### Task goal
In the data, find each line where the word "agent" appears and list that line.
---------- Records to use
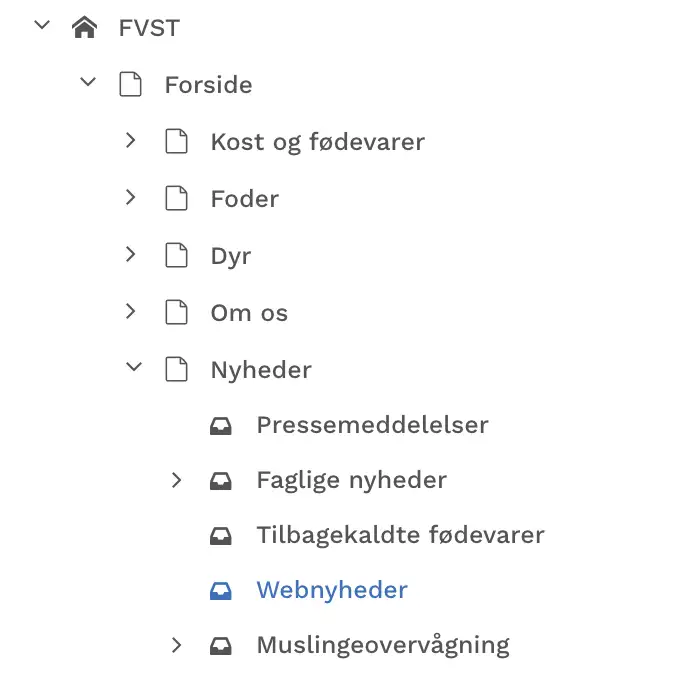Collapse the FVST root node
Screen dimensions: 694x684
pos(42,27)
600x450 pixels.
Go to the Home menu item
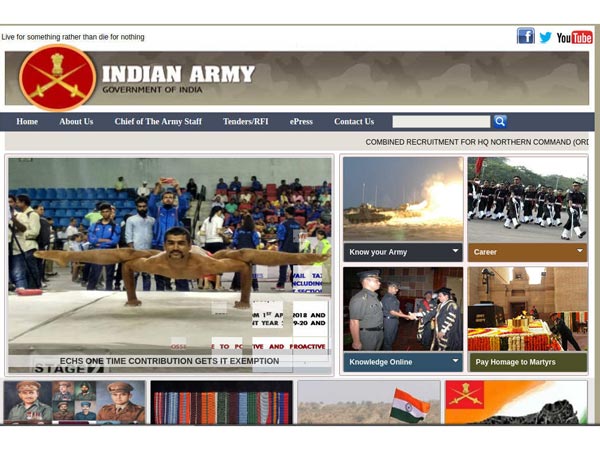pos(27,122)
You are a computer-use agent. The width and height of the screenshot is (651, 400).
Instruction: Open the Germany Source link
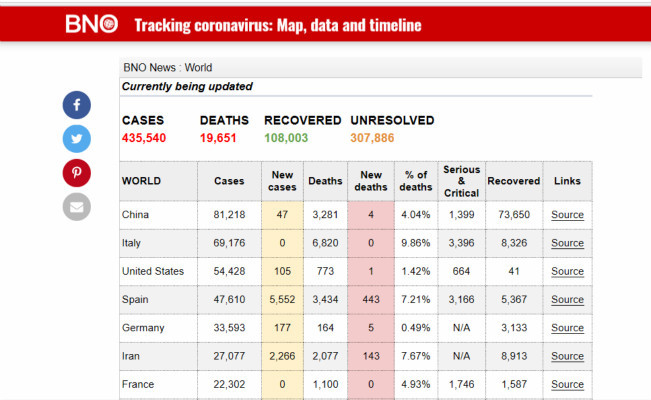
--------------------
---------- Records to use
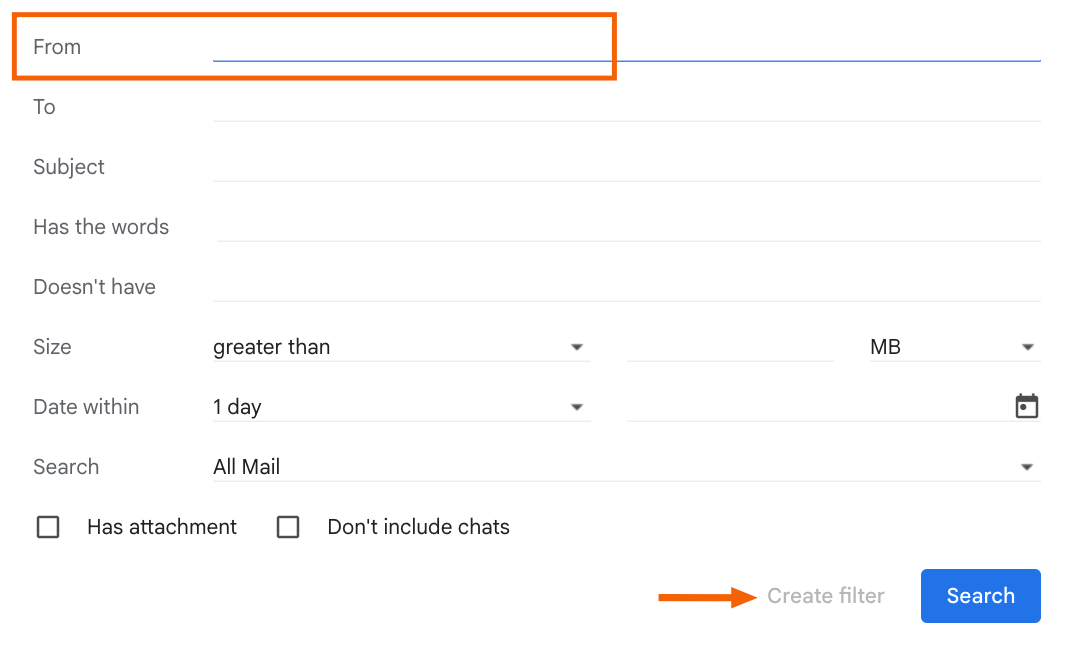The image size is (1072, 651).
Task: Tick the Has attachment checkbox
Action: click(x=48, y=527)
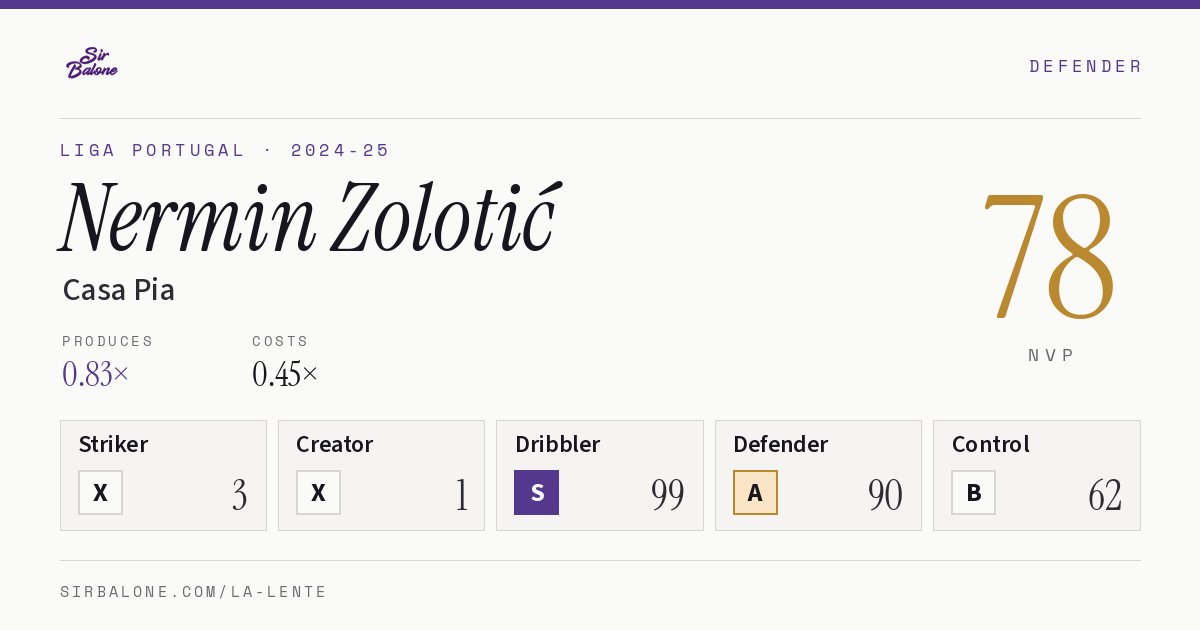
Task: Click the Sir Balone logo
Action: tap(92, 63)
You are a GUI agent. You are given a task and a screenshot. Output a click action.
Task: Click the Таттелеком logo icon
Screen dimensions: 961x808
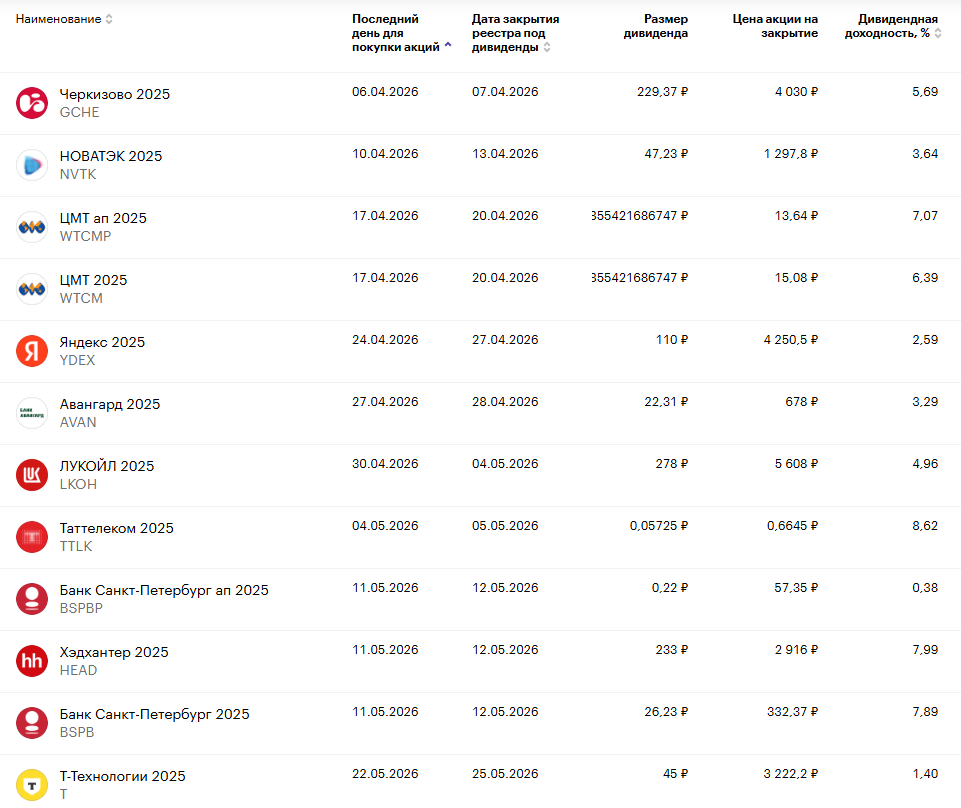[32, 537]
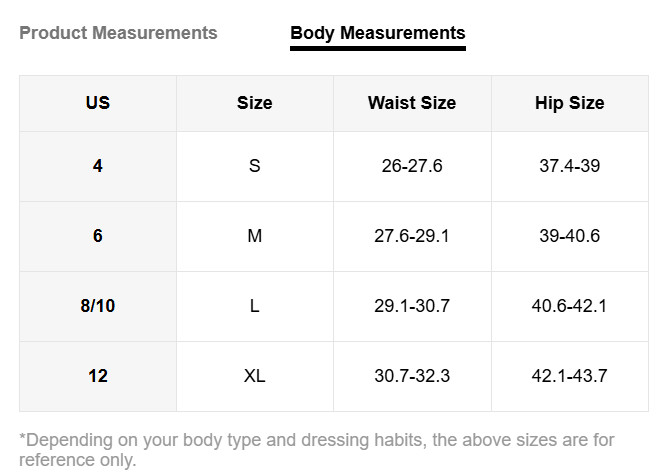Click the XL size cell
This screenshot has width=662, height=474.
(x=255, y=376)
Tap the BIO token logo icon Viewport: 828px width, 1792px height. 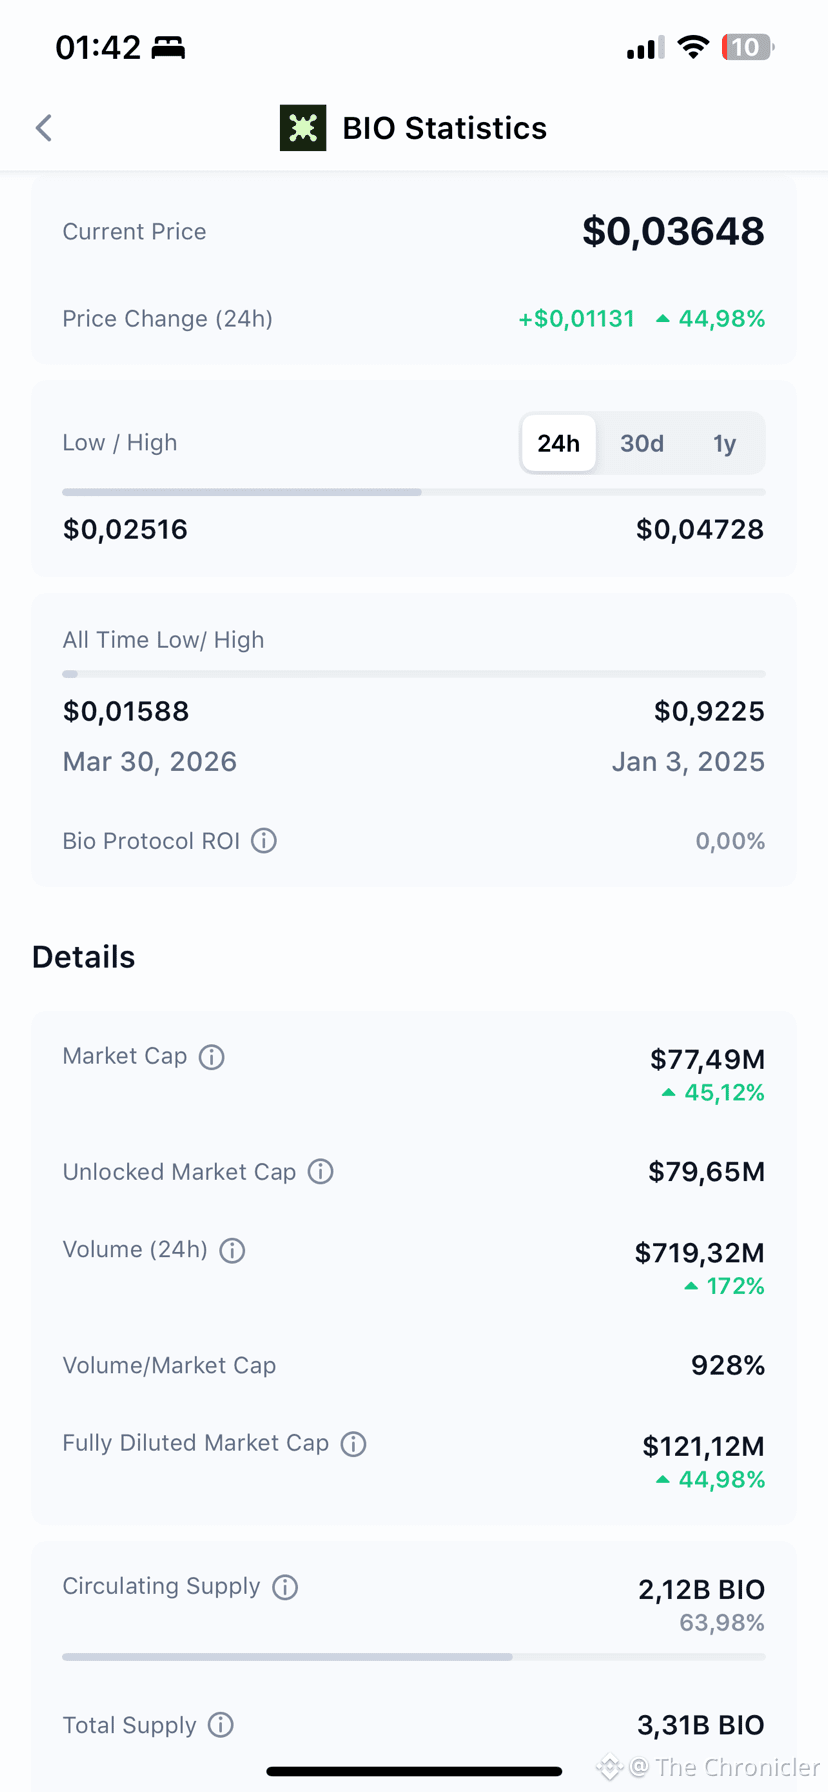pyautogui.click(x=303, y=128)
--------------------
### Exercise response
You are a computer-use agent. The width and height of the screenshot is (651, 400).
You are a GUI agent. You are given a task and a screenshot. Output a click action.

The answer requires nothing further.